Before we start talking about the collectibles you can be using to make money, let’s talk about the ones that will never make you money.

These are the items that are passé or that have too few buyers for too many items on the market. Although dud collectibles can sometimes vary by region, these are the ones that probably won’t make you much money anywhere.

  1. Beanie Babies
  2. Hummel figurines
  3. Franklin Mint collectibles
  4. Collectible plates
  5. Precious Moments figurines
  6. Thomas Kinkade prints
  7. McDonald’s toys
  8. Recent issue sports cards
  9. Recent issue comic books
  10. Animation art

Some of these items, such as Beanie Babies and Hummel figurines, may have had some collectible value at one time. Others, like items from the Franklin Mint, were never worth much from the start. As a general rule, anything sold as a collectible is probably anything but.
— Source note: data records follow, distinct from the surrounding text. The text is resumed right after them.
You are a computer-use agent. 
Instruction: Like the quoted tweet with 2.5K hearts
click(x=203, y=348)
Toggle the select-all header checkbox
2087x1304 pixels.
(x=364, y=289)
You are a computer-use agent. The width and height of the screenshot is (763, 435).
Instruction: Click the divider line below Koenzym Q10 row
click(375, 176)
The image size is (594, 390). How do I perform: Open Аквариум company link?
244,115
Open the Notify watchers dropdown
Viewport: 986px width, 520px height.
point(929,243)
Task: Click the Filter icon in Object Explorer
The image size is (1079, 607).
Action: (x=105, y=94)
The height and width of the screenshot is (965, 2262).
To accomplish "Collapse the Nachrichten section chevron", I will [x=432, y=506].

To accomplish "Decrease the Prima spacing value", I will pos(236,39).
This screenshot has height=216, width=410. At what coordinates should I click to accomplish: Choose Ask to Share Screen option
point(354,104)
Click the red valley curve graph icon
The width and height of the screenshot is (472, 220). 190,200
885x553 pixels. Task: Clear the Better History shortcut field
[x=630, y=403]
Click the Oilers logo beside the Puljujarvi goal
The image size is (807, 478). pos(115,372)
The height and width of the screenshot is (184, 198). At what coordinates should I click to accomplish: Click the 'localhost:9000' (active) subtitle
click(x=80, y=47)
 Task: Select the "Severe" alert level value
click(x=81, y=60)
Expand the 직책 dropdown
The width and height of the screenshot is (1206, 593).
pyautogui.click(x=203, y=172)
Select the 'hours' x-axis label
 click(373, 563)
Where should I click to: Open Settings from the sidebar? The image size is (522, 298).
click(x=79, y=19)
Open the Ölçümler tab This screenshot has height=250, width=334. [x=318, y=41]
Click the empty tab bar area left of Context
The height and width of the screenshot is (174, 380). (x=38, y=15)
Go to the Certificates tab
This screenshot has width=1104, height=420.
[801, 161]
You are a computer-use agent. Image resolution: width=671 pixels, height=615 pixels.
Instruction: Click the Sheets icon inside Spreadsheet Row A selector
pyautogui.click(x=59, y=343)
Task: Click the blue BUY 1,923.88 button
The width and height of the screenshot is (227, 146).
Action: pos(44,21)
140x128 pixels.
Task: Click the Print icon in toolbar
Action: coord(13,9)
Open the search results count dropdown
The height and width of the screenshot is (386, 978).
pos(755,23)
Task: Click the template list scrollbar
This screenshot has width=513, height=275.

Find something you love and focus on a niche

The items that may make you the most money may be the ones you least expect. At various times, duck decoys, political memorabilia and Pez dispensers have all been hot commodities.

The key to finding the right collectible is to find something you love, something you wouldn’t mind holding on to even if the market goes soft and demand dries up. Then, take that something and specialize it even further.

For example, rather than collecting stamps, collect stamps from a specific nation or time period. Rather than collecting old comic books, collect old X-Men comic books.

Having a niche serves two purposes. The first is that it makes it easier for you to keep your collection under control. It can focus your buying and selling and make the process more manageable. The second is you can more easily become an expert in your area and quickly gauge demand for an item and its worth.

Study where to buy and where to sell

How you can make the most money will depend greatly on your collectible item. Some sell great on eBay, while others may require you to attend trade shows or sell your wares through auction houses.

Before settling on a collectible in which to invest your money, do some research on what it takes to sell them for top dollar. Then decide whether that format is convenient for you.

As for where to buy, the details will again depend on the item. However, garage sales, thrift stores and Craigslist are all places to look for valuable items being sold for a song. Hopefully you’ve done some research on your niche by now and can quickly identify what’s worth buying and what’s worth a pass.

Flipping collectibles vs. holding for the long run

Finally, you need to decide what to do with those collectibles once you have them. You have two choices: flipping for a quick profit or holding items as a long-term investment.

Flipping purchases makes sense for lower-priced collectibles, especially ones that are hot right now. People who flipped their Beanie Babies right at the start of the craze made the most money, while those who held them for the long haul are now stuck with a bunch of cute, but mostly worthless, stuffed animals. With flipping, you want to buy low and sell high. If something is hot at the moment, you may want to sell now before the fad passes.

For long-term investments, you’ll need collectibles with a proven track record of appreciating values. These will typically be items that cost more upfront, although you can still find hidden gems at garage sales and thrift stores.

According to a 24/7 Wall St. analysis of data from the Knight Frank consultancy firm, these are the categories of collectibles that saw the biggest gains from 2004 to 2013. The percentage indicates their 10-year price.

  • Classic cars – 430 percent
  • Stamps – 255 percent
  • Coins – 225 percent
  • Fine art – 183 percent
  • Wine – 182 percent
  • Jewelry – 146 percent
  • Chinese ceramics – 83 percent
  • Watches – 83 percent

However, not every item within these categories can be expected to appreciate in value. That’s why it’s so important to do your homework before investing your cash in a collectible of any kind.